Сборник критических статей Сергея Белякова - [56]
Итак, если пассионарный воин может заставить своих товарищей забыть о страхе смерти, пассионарный политик — об убеждениях и первоочередных делах, то, логично предположить, что пассионарный литератор может невольно «ввести» пассионарность своему коллеге. И заиграет талант всеми красками, и будет создан новый оригинальный рассказ, роман или пьеса. Увы. Такой эффект не будет продолжительным, ибо для долгой творческой жизни нужна собственная пассионарность, но и этого эффекта хватило на то, чтобы русская литература стала богаче на одного талантливого писателя.

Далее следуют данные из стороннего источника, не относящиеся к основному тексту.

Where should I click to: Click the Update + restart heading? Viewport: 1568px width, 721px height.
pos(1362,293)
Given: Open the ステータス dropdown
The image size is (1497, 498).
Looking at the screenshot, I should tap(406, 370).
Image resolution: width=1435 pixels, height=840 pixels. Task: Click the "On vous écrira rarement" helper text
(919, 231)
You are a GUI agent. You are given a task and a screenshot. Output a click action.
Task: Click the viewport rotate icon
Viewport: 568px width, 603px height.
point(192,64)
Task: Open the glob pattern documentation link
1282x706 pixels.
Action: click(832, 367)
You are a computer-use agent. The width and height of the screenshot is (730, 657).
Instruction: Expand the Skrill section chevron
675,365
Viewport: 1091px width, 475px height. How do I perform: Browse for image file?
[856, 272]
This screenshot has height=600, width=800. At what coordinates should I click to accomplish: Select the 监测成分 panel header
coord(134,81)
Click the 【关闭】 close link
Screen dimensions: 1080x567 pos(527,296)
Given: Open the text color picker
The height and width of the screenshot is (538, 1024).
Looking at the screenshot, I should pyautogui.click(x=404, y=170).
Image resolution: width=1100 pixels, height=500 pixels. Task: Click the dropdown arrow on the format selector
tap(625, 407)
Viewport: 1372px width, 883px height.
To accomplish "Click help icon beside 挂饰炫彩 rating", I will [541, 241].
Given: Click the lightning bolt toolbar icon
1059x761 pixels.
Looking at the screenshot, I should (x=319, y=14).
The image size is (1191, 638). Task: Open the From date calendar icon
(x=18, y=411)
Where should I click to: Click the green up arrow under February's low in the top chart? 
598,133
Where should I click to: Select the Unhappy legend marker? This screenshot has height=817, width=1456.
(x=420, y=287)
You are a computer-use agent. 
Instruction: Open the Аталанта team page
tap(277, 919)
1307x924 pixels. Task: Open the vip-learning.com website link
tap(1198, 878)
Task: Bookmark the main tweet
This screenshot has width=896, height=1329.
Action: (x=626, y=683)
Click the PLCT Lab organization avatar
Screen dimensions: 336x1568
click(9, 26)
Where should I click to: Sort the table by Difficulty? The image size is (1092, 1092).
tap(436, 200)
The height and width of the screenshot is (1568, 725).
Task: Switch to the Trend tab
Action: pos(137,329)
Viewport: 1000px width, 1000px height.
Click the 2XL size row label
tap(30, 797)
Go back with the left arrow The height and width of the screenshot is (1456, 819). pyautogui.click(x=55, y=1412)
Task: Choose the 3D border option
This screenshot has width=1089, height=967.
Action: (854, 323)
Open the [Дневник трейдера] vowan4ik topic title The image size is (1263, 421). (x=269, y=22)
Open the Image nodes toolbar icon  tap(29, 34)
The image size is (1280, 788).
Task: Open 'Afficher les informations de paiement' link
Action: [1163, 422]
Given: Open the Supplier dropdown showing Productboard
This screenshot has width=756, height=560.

Но кто из знакомых Олеши мог произвести пассионарную индукцию? Вспомним коллектив «четвертой полосы»» «Гудка»: Катаев, Ильф, Петров, Булгаков — все они были не только талантливы, но и пассионарны. Следовательно, пассионарное напряжение консорции (в данном случае коллектива «четвертой полосы») было достаточно велико, и Олеша, так или иначе, должен был подчиниться общему ритму. Впрочем, еще важнее то, что Олеша некоторое время жил под одной крышей с В. Катаевым, а затем с Ильфом. Жили Олеша и Ильф в печатном отделении типографии (в Москве был тогда жилищный кризис). Позднее они перебрались в Сретенский переулок, где поселились в каком-то флигельке. В это время были написаны и «Зависть», и «Три толстяка», и несколько отличных рассказов. Кроме того, Олеша был дружен с Багрицким и, главное, с Маяковским, ярко выраженным пассионарием. Пассионарная индукция Маяковского описана не раз. Сам Олеша писал: «Его [Маяковского — С.Б.] появление электризовало нас. Мы чувствовали приподнятость.»[133]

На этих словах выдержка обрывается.